Les Français n'ont pris l'épidémie au sérieux que dimanche dernier, après le premier tour des élections municipales, quand ils ont préféré les promenades en ville à leur participation au scrutin. Cette fois, personne n'a mis en doute la capacité de nos dirigeants à combattre la maladie, mais nos concitoyens ont traité le Covid-19 avec la même arrogance qu'ils ont traité le pouvoir depuis près de deux ans : même pas peur. Il ne s'agit pas, en l'occurrence, de succomber à la terreur, mais à se protéger soi-même pour préserver les autres. Si, dès le début de l'épidémie, nous avions tous appliqué les règles d'hygiène qui nous sont rappelées tous les jours, les pouvoirs publics n'auraient pas été contraints de nous confiner dans nos logements. Le virus, déjà très inquiétant, est devenu d'autant plus nocif que le nombre des malades, ignorant pour la plupart comment ils l'avaient attrapé, ont saturé les hôpitaux.
Non seulement le nombre des malades et de décès est encore en hausse, alors qu'il décline en Chine et en Corée du Sud, mais nous avons détérioré les circuits de distribution par des achats et stockages intempestifs, alors que le strict nécessaire nous suffisait d'autant plus que nous aurions abrégé la durée de l'épreuve par un comportement plus civique. Il n'y aurait pas péril en la demeure si nous adoptions tous la même conduite, respect des règles d'hygiène et confinement. Mais il a fallu que nombre de nos compatriotes traitent la menace virale avec la même morgue que leur inspirent leurs élus : ils n'ont pas cru au danger, de même qu'ils pensent que leurs dirigeants ne sont rien et qu'eux, les électeurs abtentionnistes, sont à la fois, le Parlement, la République et la démocratie.
Absence de solidarité
Samedi et dimanche dernier, le corps médical français nous a démontré que l'épidémie s'aggravait chaque jour, que nous risquions d'atteindre un seuil où les moyens hospitaliers seraient insuffisants, que la pandémie était proche. Qu'ont-ils fait alors ? Sont-ils au moins rentrés chez eux à défaut de ne pas voter ? Ils sont sortir lundi pour acheter des vivres, et même de l'essence (bien que les voyages soient pratiquement interdits), dévalisant ainsi les supermarchés et les stations-service, comme si le nec plus ultra de cette crise consistait à poursuivre sa bonne petite vie au détriment de tous les autres. Existe-t-il quelque chose qui s'appelle solidarité nationale ?
Cette crise, au contraire, montre que nous avons collectivement besoin de tout ce qui fait de la France un pays civilisé. Des élus pour prendre les décisions les moins agréables, mais toutes destinées à nous protéger. Des médecins qui savent de quoi ils parlent, qui peuvent sembler alarmistes quand ils disent la vérité, mais qui la disent et en même temps tentent de nous expliquer que des milliers de chercheurs de par le monde travaillent sur un vaccin et sur l'ADN du Covid-19. Des structures puissantes et rassurantes capables de répondre aux besoins créés par l'épidémie. De même que des trublions et des casseurs démolissent les centres villes à la faveur des manifestations, de même on va piller les marchés ou les pompistes qui, pourtant, étaient en mesure de nous approvisionner raisonnablement pendant encore des semaines et des mois.
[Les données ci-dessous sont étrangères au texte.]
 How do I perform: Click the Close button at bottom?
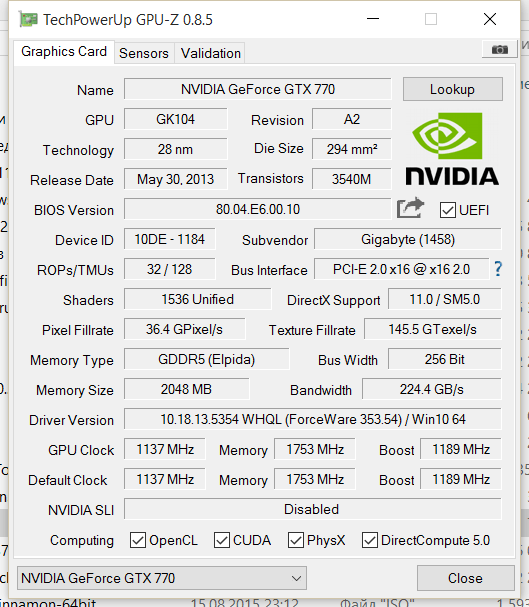466,578
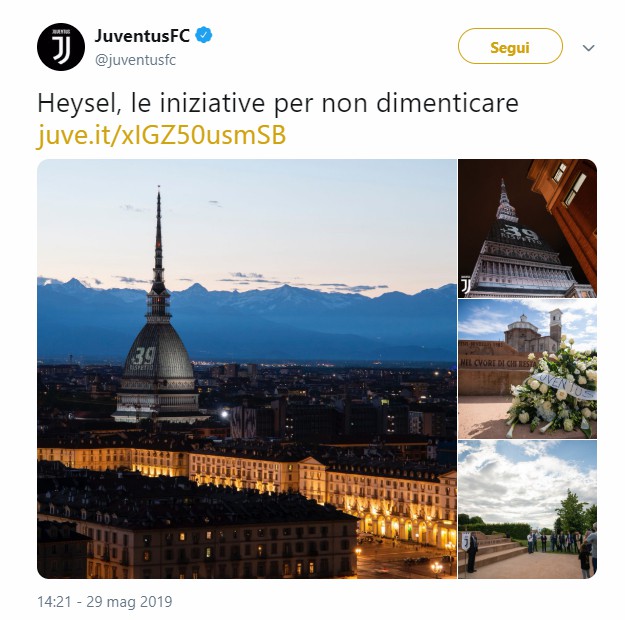Click the @juventusfc handle
Viewport: 625px width, 620px height.
135,61
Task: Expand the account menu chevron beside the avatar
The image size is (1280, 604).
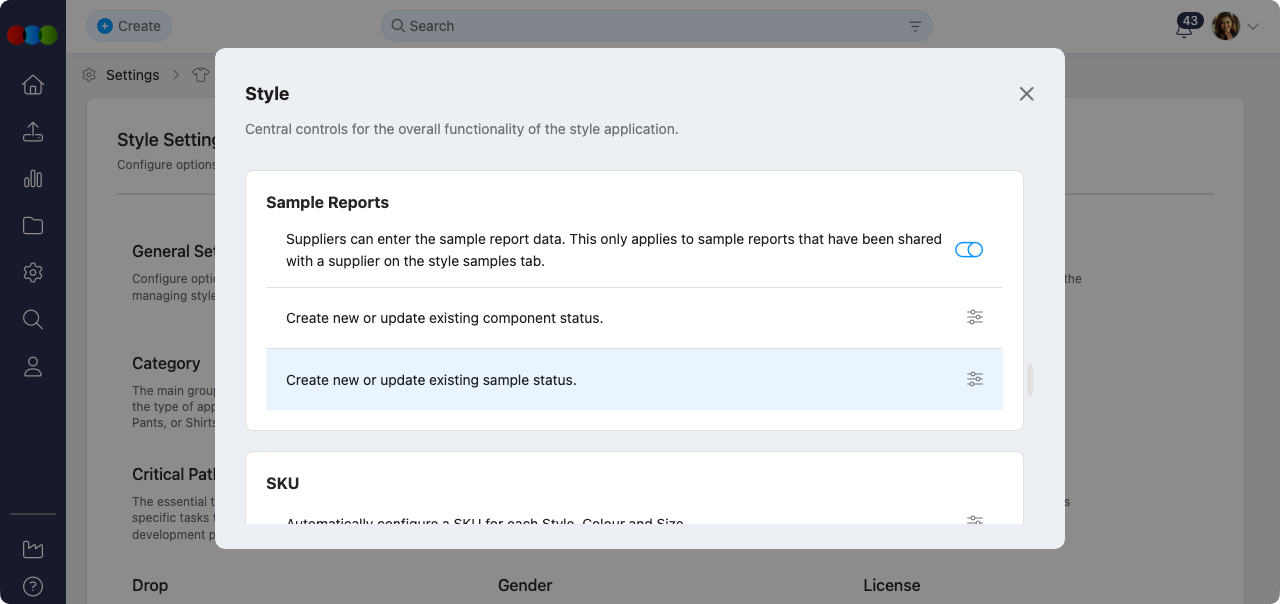Action: [x=1252, y=27]
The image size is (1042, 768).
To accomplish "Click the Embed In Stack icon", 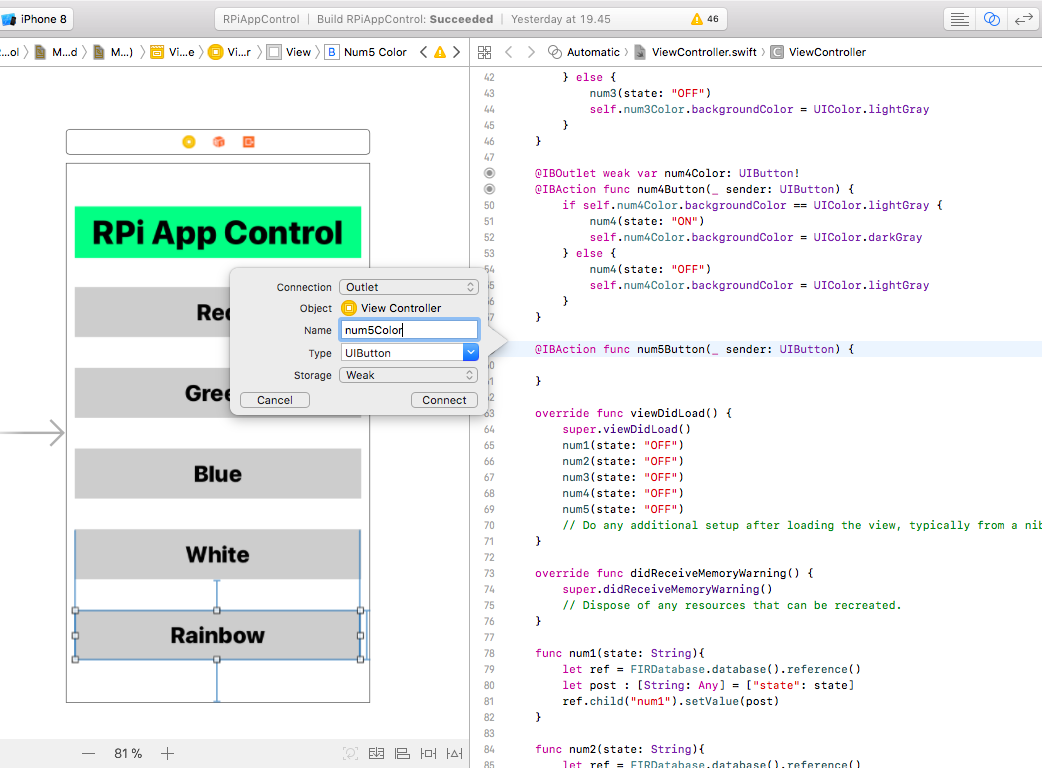I will pos(377,753).
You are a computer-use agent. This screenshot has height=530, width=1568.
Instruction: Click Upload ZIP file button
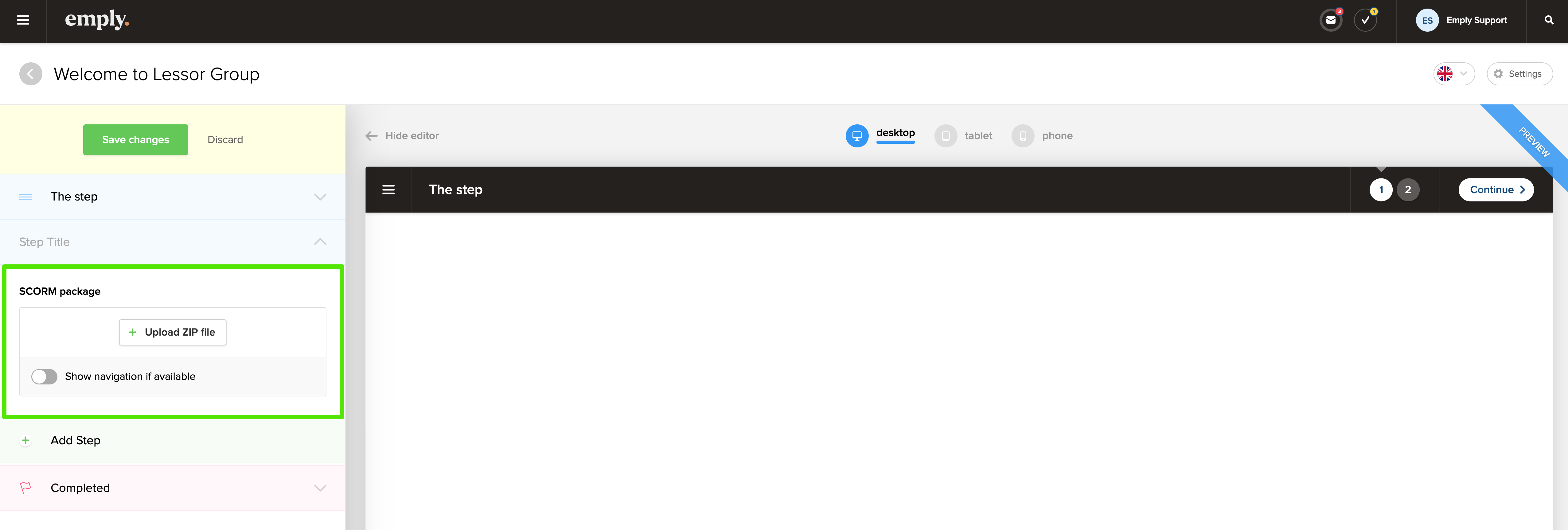173,332
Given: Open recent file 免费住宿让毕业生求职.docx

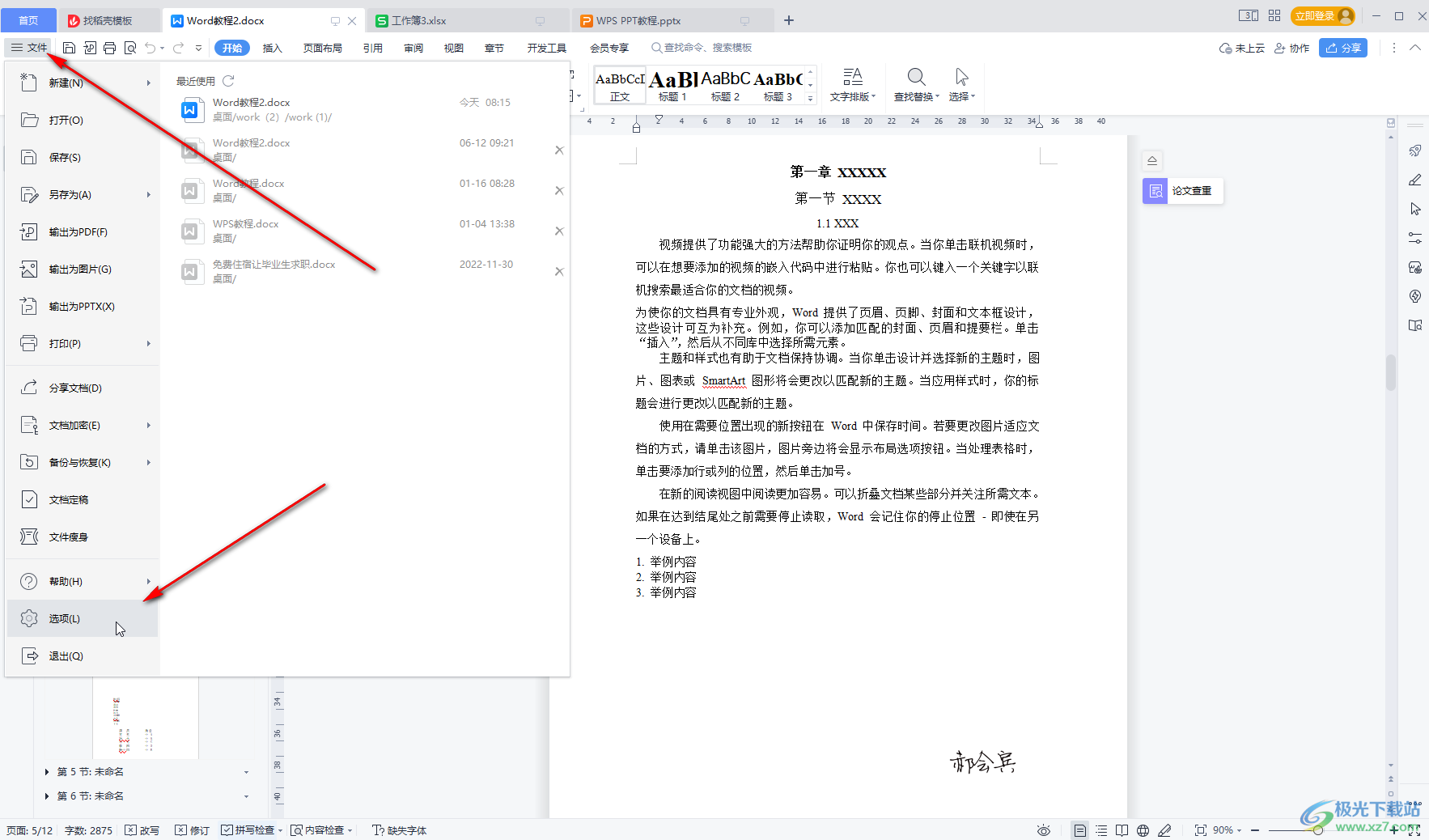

Une sorte de clivage invisible traverse le pays. Elle dresse beaucoup de nos concitoyens, mais pas tous, contre ceux qui les protègent soit parce qu'ils ont un mandat électif soit parce qu'ils ont une compétence sanctionnée par des diplômes. Si ceux qui n'ont pas obéi aux consignes tombent malades ou meurent, le pays se plaindra de nouveau, comme il ne cesse de se plaindre pour les salaires ou le niveau de vie. Il dira qu'il a le pire des gouvernements, la pire médecine, la pire infrastructure hospitalière, mais ce n'est vrai que pour ceux qui sont dans l'opposition et, en attendant de gouverner, prétendent pouvoir mieux faire.